Histopathological analysis
Samples of the tissues were fixed in 10% (v/v) buffered p-formaldehyde and prepared for routine paraffin embedding. Tissue sections (6 μm) were stained with haematoxylin and eosin and examined under a light microscope (Olympus-BH-2, Tokyo, Japan) by an experienced histologist who was unaware of the treatment conditions.
Statistics
Statistical analysis was carried out using GraphPad Prism 4.0 (GraphPad Software, San Diego, CA, USA). All data are expressed as means±s.e.m. Groups of data were compared with an ANOVA followed by Tukey’s multiple comparison tests. Values of P<0.05 were regarded as significant.
Results
In the PTU-treated rats the serum tri-iodothyronine and thyroxine levels (0.21 ± 0.02 ng/ml and 2.2 ± 0.5 ng/ml) were found to be significantly lower than those of the control group (0.58 ± 0.01 ng/ml and 29.1 ± 0.6 ng/ml; P<0.001).
BUN and creatinine concentrations were studied to assess the renal functions, while serum AST and ALT levels were determined to evaluate the hepatic functions. As shown in Table 1, ALT levels were significantly higher in both irradiated groups decapitated at 6 or 72 after irradiation, when compared with those of the control group (P<0.05–0.01), while PTU treatment decreased these elevations. AST levels were increased (P<0.05) at only 72 h following irradiation and PTU treatment reversed this alteration back to control levels. However, blood creatinine levels were not changed significantly at either 6 or 72 following irradiation (Table 1). Similarly, BUN levels were not different from the control group at 6 h after irradiation, but they were found to be elevated at 72 h of irradition (P<0.001).

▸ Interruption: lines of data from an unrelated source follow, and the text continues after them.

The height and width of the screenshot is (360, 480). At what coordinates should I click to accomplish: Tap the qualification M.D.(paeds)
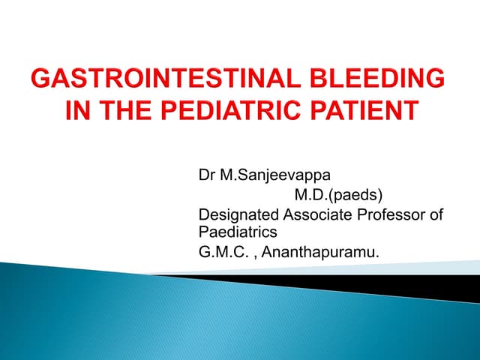pyautogui.click(x=338, y=199)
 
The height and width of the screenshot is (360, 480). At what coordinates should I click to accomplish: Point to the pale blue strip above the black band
pyautogui.click(x=420, y=267)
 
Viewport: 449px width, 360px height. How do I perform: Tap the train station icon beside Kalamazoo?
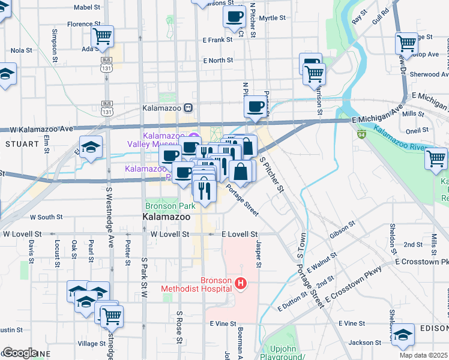click(x=188, y=108)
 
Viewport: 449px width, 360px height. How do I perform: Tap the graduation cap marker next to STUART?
click(x=91, y=147)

On the other hand, this elevation in BUN level was abolished in the PTU-treated irradiated group (P<0.001).
In the saline-treated irradiated groups, TNFα levels were significantly increased (P<0.001) when compared with the control group, while this irradiation-induced rise in serum TNFα levels was abolished (P<0.05–0.01) with PTU treatment (Fig. 1b). Serum LDH activity, as a marker of generalized tissue damage, showed a significant increase in irradiated animals at both time-points (P<0.05–0.01), while PTU administration reversed this effect (P<0.05–0.01; Fig. 1a).

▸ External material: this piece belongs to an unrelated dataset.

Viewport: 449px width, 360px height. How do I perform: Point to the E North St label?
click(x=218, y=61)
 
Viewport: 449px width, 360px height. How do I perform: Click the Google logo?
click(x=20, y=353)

Luminol and lucigenin CL levels were significantly increased in the lung, liver, kidney and ileum samples of the saline-treated irradiated group as compared with controls (P<0.05-P<0.001). On the other hand, these values were reversed back to the control levels in all the tissues of PTU-treated irradiated rats (P<0.05–0.01) (Table 2).
The levels of GSH, the endogenous antioxidant, in the lung, liver, kidney and ileum of saline-treated rats were significantly decreased at 6 and 72 h following irradiation (P<0.01–0.001; Fig. 2), while treatment with PTU led to replenishment of the tissue GSH contents (P<0.05–0.001). Except for the lipid peroxidation of the lung tissue, which showed a tendency to increase at 6 h of irradiation without reaching statistical significance, MDA levels were significantly higher in both irradiation groups (Fig. 3) as compared with the control group (P<0.05–0.001). However, treatment with PTU significantly (P<0.05–0.001) reversed irradiation-induced elevations in MDA levels back to the control levels in all the tissues.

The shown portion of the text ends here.